Permettre la transférabilité externe des contrats d’assurance vie ? Vous n’y pensez pas ! Ce serait « dangereux pour les épargnants, qui verront la rentabilité de leur épargne se réduire » et « dangereux pour le financement à long terme de l’économie » selon la dirigeante de France Assureurs, Florence Lustman (source).
Interdire les rétrocessions ? Vous n’y pensez pas ! Une telle interdiction » aurait un coût social significatif » et « les premiers perdants seraient les épargnants » (toujours selon madame Lustman).
L’écosystème de la gestion et de la distribution de produits financiers a réalisé l’union sacrée pour s’opposer à l’interdiction des rétrocessions envisagée par la commissaire européenne aux services financiers, à la stabilité financière et l’union des marchés de capitaux, Mairead McGuinness.
Des régulateurs et les ministères des finances français et allemand se sont joints aux lobbies pour prévenir l’apocalypse qu’aurait représentée selon eux l’interdiction des rétrocessions.
Les partisans de l’immobilisme et des frais excessifs se sont élevés contre un projet liberticide qui menaçait les épargnants français d’un « advice gap » inventé de toutes pièces, reposant sur « certaines études, dont les conclusions restent à débattre » selon Anne-Marie Barbat-Layani, la présidente de l’AMF (source).
L’immobilisme a gagné : Mairead McGuinness a fait savoir qu’elle ne proposerait pas à la Commission européenne d’interdire les rétrocessions dans le cadre de la mise en place de la stratégie de l'Union européenne pour les investisseurs de détail.

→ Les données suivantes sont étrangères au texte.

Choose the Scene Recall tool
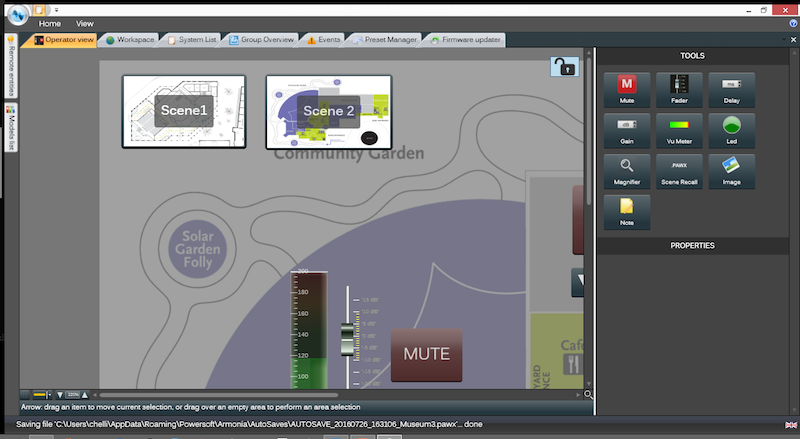This screenshot has height=439, width=800. pyautogui.click(x=679, y=169)
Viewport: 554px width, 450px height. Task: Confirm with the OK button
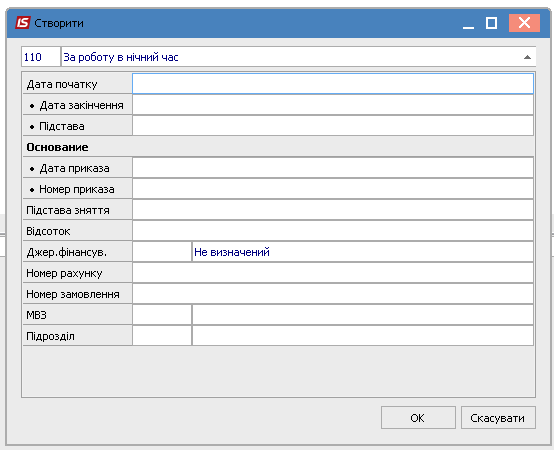tap(418, 418)
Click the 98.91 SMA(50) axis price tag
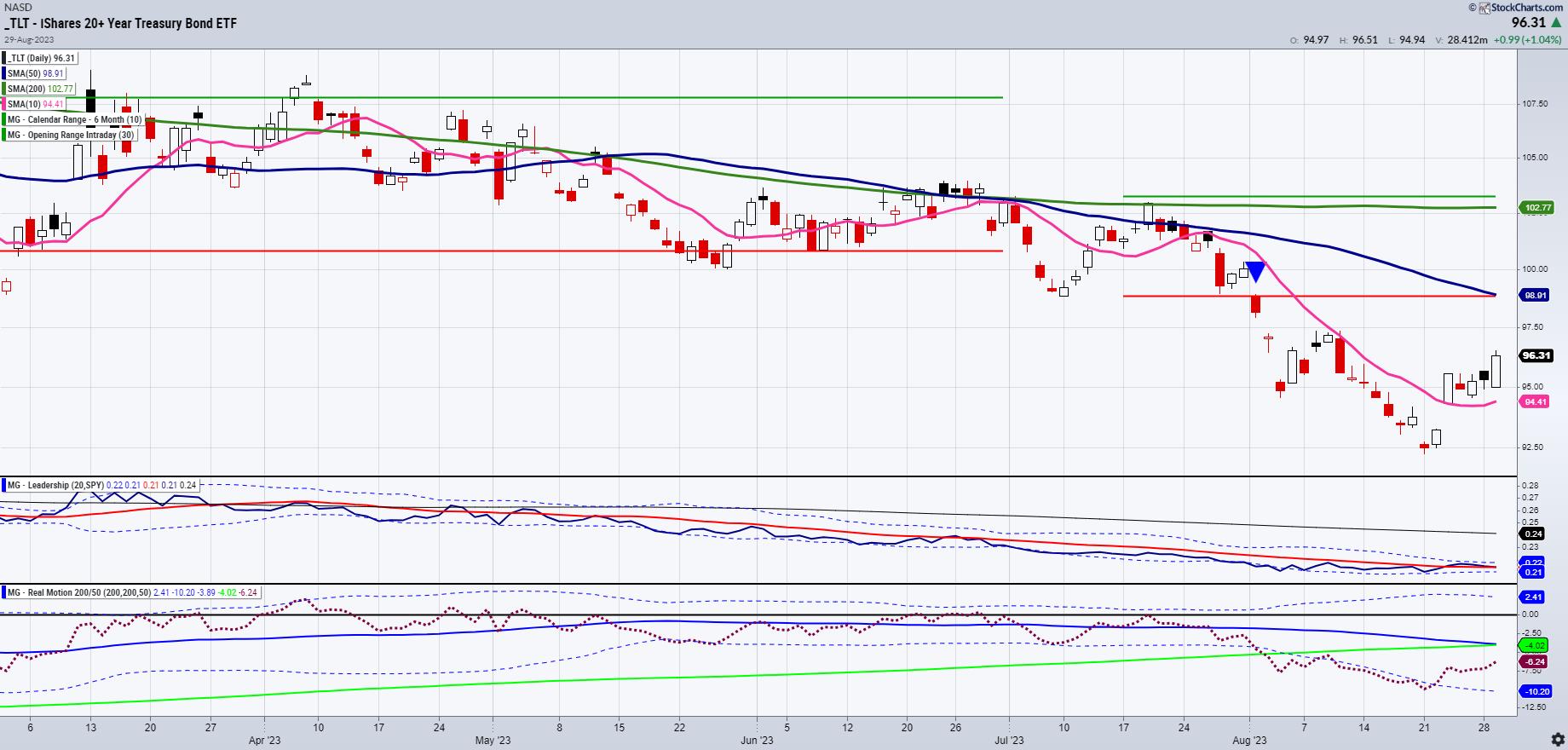The width and height of the screenshot is (1568, 750). point(1535,295)
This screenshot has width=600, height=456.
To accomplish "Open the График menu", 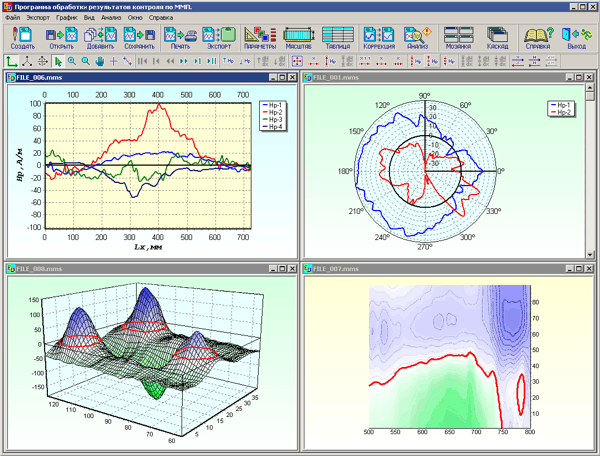I will [67, 18].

Tant pis si les associations de consommateurs disant s’exprimer au nom de ces mêmes investisseurs de détail étaient en faveur de l’interdiction des rétrocessions.
Pourtant, la Commission européenne affirme de nouveau qu’une interdiction serait la mesure la plus efficace pour prévenir les conflits d’intérêts potentiels. Mais voilà, les conséquences d’une telle interdiction sur les réseaux de distribution étant difficiles à évaluer, les intérêts des lobbies ont prévalu sur ceux des consommateurs. Comme presque toujours.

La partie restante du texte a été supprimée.